Data to process:
::::

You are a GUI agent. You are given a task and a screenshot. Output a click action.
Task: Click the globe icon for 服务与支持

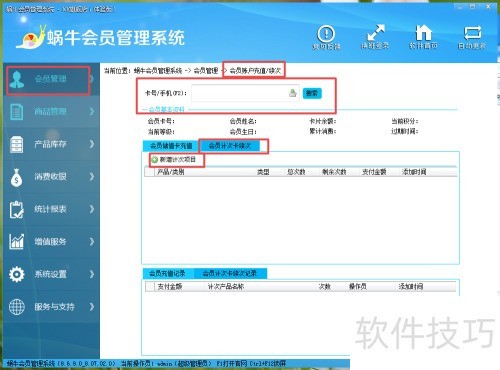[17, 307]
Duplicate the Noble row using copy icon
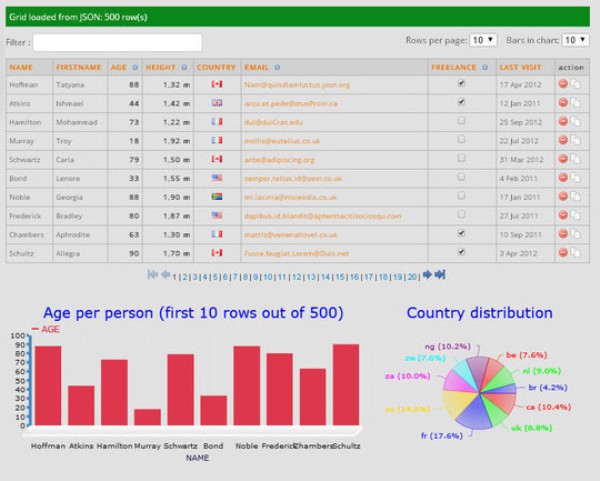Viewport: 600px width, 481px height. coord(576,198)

::::

Try it: Set the pictures aside and repeat only the lines from the one containing "Task: Click the globe icon for 服务与支持" through the last line of the entries above, exactly as they stand.

Solution to the problem:
Task: Click the globe icon for 服务与支持

[17, 307]
Duplicate the Noble row using copy icon
Viewport: 600px width, 481px height. coord(576,198)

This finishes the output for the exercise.